- [Extrait]:
⟨

Cass. com., 9 juin 2022, n° 21-10.309

COUR DE CASSATION

Arrêt

Cassation

COMPOSITION DE LA JURIDICTION

Président :

M. Rémery

Rapporteur :

Mme Vallansan

Avocat général :

Mme Henry

Avocats :

SCP Fabiani, Luc-Thaler et Pinatel, SAS Hannotin Avocats

Pau, du 5 nov. 2020

5 novembre 2020

Faits et procédure

1. Selon l'arrêt attaqué (Pau, 5 novembre 2020), la société Les Pitchounes a conclu avec la société Jill un contrat d'affiliation pour la distribution de vêtements d'enfants, selon lequel elle avait le droit d'utiliser la marque, propriété de la société Jill (Marèse) à titre d'enseigne et de disposer d'un stock de marchandises laissées en dépôt jusqu'à ce qu'elles soient vendues et payées par les clients, la société Les Pitchounes devant alors en régler le prix à la société Jill sous déduction d'une commission. La société Jill avait également donné en dépôt du matériel et du mobilier. Constatant le non-paiement de factures, la société Jill a, le 17 novembre 2016, assigné la société Les Pitchounes en paiement et en restitution des marchandises, du matériel et du mobilier.

⟩

- [Consigne donnée 1]:
Ces trois affirmations concordent-elles avec l'extrait ? Répondez à chacune par oui ou par non et citez textuellement les mots de l'extrait qui tranchent. (a) La marque Marèse appartient à la société Jill. (b) Les marchandises devenaient la propriété de la société Les Pitchounes dès leur livraison. (c) La société Jill a assigné la société Les Pitchounes le 5 novembre 2020.
- [Consigne donnée 2]:
Reprenez l'extrait de l'arrêt de la Cour de cassation à la suite de sa dernière phrase et poursuivez-le.

- [Données fournies]:
⟨

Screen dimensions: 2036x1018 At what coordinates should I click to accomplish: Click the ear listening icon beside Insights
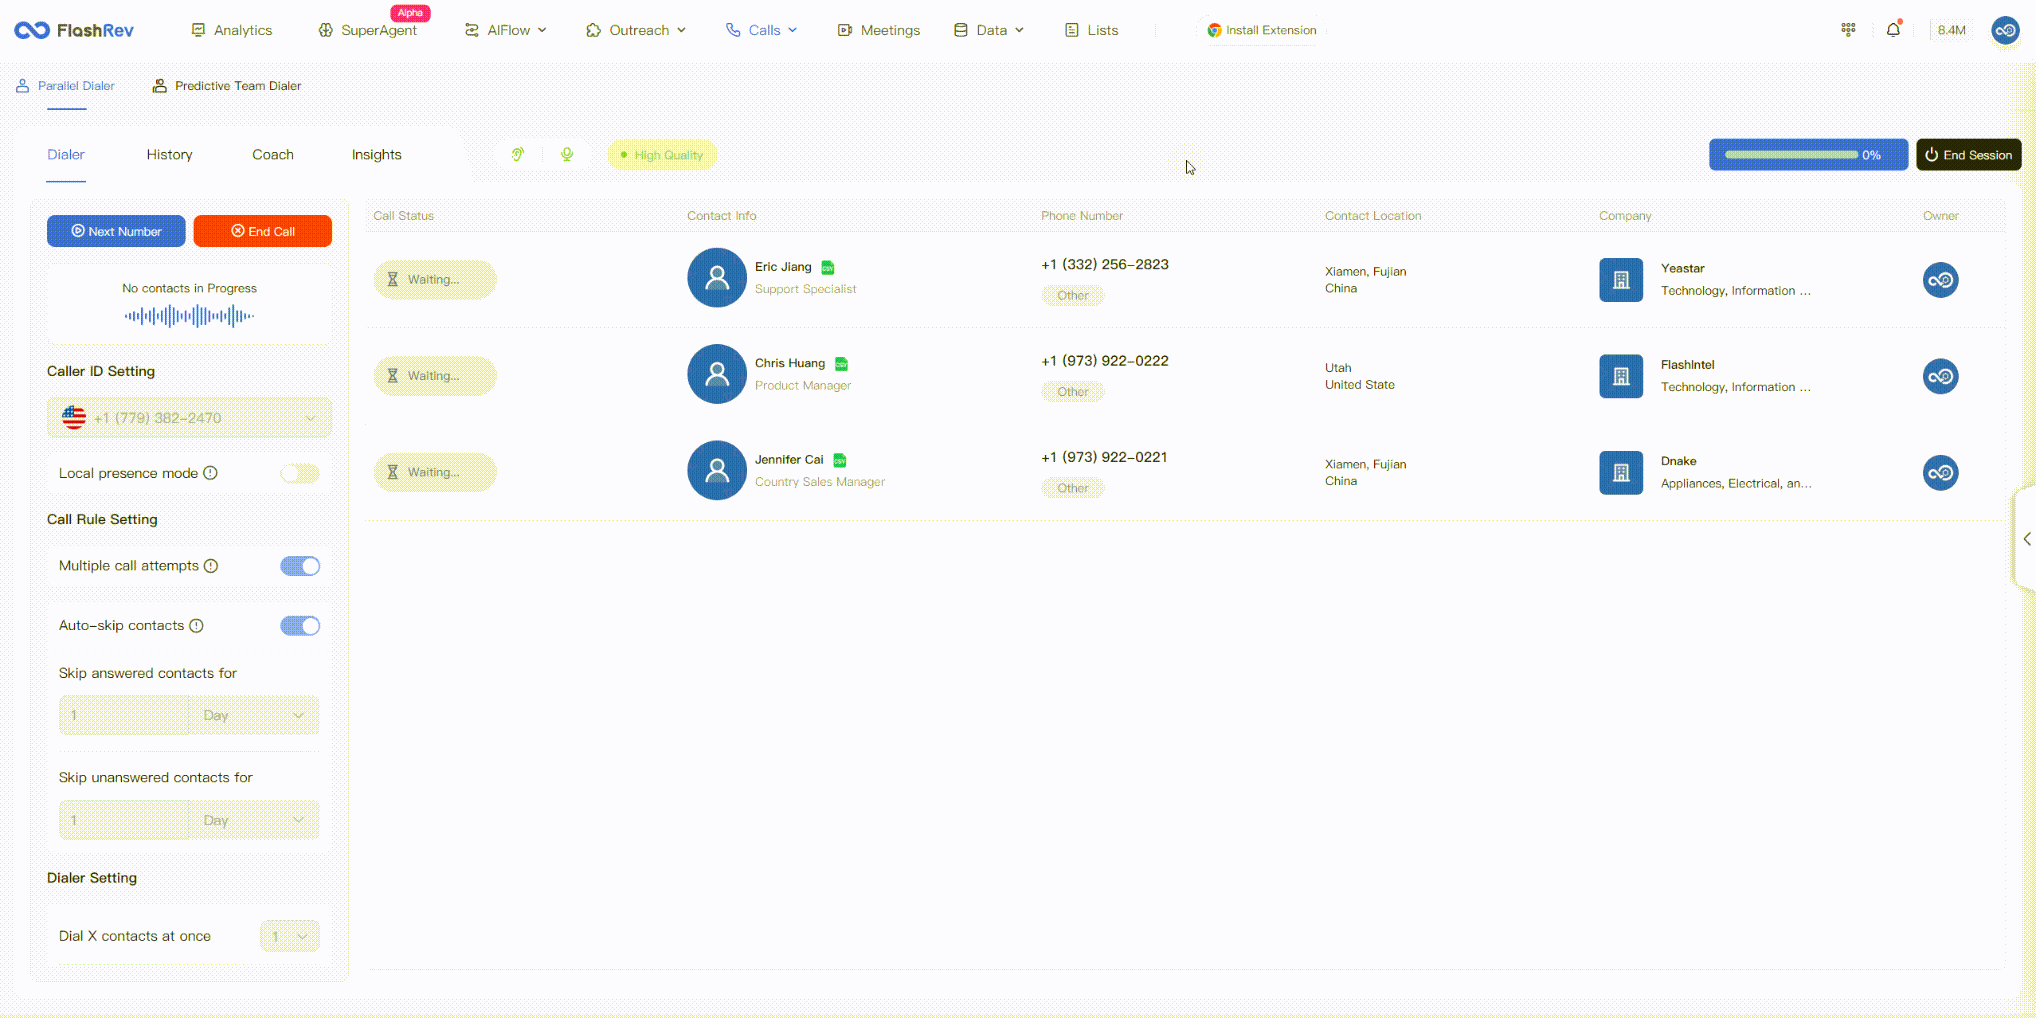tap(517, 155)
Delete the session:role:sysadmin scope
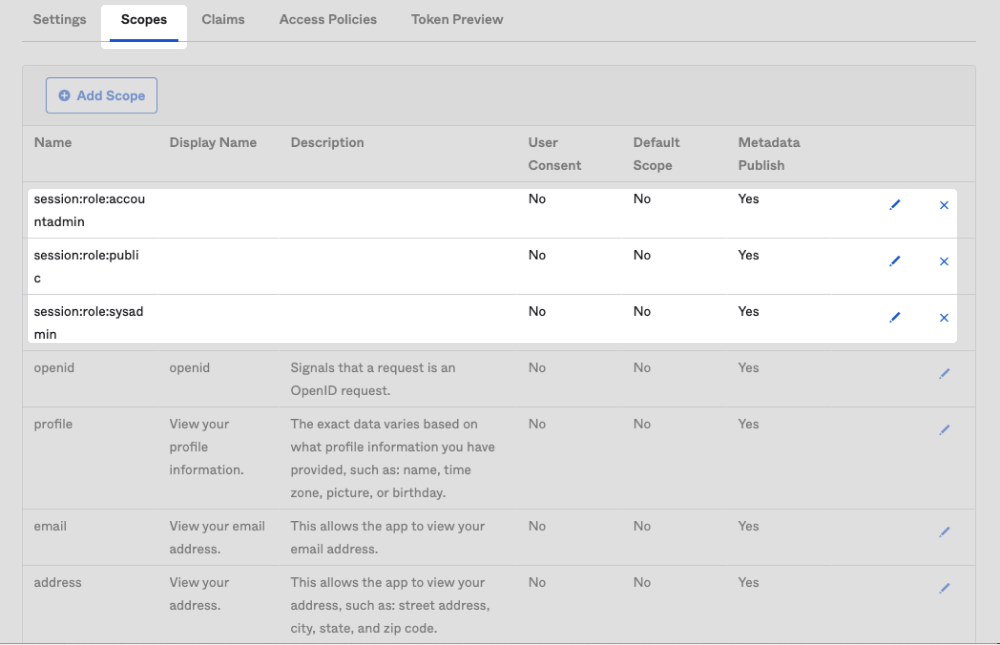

⟩

- [Résultat attendu 1]:
(a) Oui : « la marque, propriété de la société Jill (Marèse) ».
(b) Non : « un stock de marchandises laissées en dépôt jusqu'à ce qu'elles soient vendues et payées par les clients ».
(c) Non : « la société Jill a, le 17 novembre 2016, assigné la société Les Pitchounes en paiement et en restitution des marchandises, du matériel et du mobilier ».

- [Résultat attendu 2]:
2. La société Les Pitchounes a été mise en liquidation judiciaire le 17 janvier 2017, la société François Legrand, devenue la société Ekip', étant désignée en qualité de liquidateur. Après la déclaration de sa créance par la société Jill, le liquidateur est intervenu à l'instance.

Examen du moyen

Sur le moyen, pris en sa seconde branche

Enoncé du moyen

3. La société Jill fait grief à l'arrêt de rejeter sa demande de restitution, alors « que la demande en restitution de biens meubles présentée avant la mise en liquidation judiciaire de leur détenteur par le propriétaire mobilier non titulaire d'un contrat publié n'est pas soumise aux dispositions des articles L. 624-9 et L. 624-10 du code de commerce et se poursuit selon les dispositions de l'article L. 622-23 du même code ; qu'en retenant que la société Jill ne pouvait "valablement soutenir qu'elle était dispensée de l'action en revendication en raison d'une instance en cours au moment du placement en liquidation judiciaire", aux motifs que "seul l'article L. 624-10 prévoit l'absence de nécessité d'une revendication lorsque le contrat porte sur un bien ayant fait l'objet d'une publicité avant le jugement d'ouverture" et qu'il était constant que le contrat d'affiliation n'avait "pas fait l'objet d'une publicité", quand l'action en restitution introduite par la société Jill l'avait été avant la mise en liquidation du dépositaire, et que les articles L. 624-9 et L. 624-10 du code de commerce ne lui étaient dès lors pas applicables, la cour d'appel les a violé par fausse application. »

Réponse de la Cour

Vu les articles L. 624-9 et L. 622-23 du code de commerce :

4. Il résulte de la combinaison de ces textes que la demande de restitution de meubles présentée avant l'ouverture de la procédure collective de leur détenteur précaire n'est pas soumise aux dispositions du premier et se poursuit selon celles du second.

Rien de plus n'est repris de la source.